← Watermelon

Citrulline, Lycopene, and Cardiovascular Health

How watermelon's unique combination of citrulline and lycopene supports blood pressure, vascular function, exercise recovery, and antioxidant defense

Watermelon is the richest natural food source of L-citrulline, an amino acid your body converts into nitric oxide — the molecule that relaxes blood vessel walls and lowers blood pressure [1]. A two-cup serving delivers roughly 150–250 mg of citrulline alongside 15–20 mg of lycopene, one of the most potent antioxidants found in any food [3]. Most people eat watermelon as a summer treat, but the science shows it has measurable effects on vascular function, blood pressure, exercise recovery, and inflammation — all from a fruit that is 92% water and contains fewer calories than an apple.
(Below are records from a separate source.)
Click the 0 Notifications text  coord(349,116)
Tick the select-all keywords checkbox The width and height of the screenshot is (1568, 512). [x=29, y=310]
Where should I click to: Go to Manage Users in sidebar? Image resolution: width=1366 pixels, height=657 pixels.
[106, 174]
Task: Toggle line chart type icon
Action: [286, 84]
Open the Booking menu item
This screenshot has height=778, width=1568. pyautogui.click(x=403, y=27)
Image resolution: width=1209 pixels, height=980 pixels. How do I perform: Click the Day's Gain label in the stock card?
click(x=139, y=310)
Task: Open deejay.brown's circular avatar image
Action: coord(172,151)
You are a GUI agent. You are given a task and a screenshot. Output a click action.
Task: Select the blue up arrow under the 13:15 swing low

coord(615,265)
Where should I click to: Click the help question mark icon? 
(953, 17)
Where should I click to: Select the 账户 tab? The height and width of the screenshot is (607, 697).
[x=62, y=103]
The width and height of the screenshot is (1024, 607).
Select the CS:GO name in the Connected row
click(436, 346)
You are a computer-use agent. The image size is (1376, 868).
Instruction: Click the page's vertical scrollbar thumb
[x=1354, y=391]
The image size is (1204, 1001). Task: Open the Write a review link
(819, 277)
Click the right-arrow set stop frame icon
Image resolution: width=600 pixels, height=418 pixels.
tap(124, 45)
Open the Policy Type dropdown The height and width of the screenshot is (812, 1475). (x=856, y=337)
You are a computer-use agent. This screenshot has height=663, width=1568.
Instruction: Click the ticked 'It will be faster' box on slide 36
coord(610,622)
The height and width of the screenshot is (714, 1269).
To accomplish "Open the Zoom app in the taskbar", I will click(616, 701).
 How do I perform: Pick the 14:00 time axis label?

The Citrulline-Nitric Oxide Pathway

L-citrulline is a non-essential amino acid found in trace amounts in most foods but in notably high concentrations in watermelon — particularly in the white rind, which contains even more than the red flesh. Once absorbed, citrulline is converted in the kidneys to L-arginine, which is then used to produce nitric oxide (NO) through the enzyme nitric oxide synthase.

Nitric oxide signals smooth muscle cells in blood vessel walls to relax, widening the vessels and reducing resistance to blood flow. This process — called vasodilation — directly lowers blood pressure and improves circulation to muscles and organs [2]. Unlike supplemental L-arginine, which is metabolized in the gut before it reaches the bloodstream efficiently, citrulline bypasses this first-pass metabolism and results in greater sustained increases in circulating arginine and nitric oxide production [3].

Blood pressure effects: Clinical studies have found that watermelon extract standardized for citrulline content significantly reduces aortic blood pressure and arterial stiffness in adults with hypertension. In a study of obese hypertensive adults, six weeks of watermelon supplementation reduced aortic systolic blood pressure during cold stress testing — a more sensitive cardiovascular challenge than resting blood pressure measurement [1]. Arterial stiffness, a predictor of cardiovascular events independent of blood pressure, was also reduced.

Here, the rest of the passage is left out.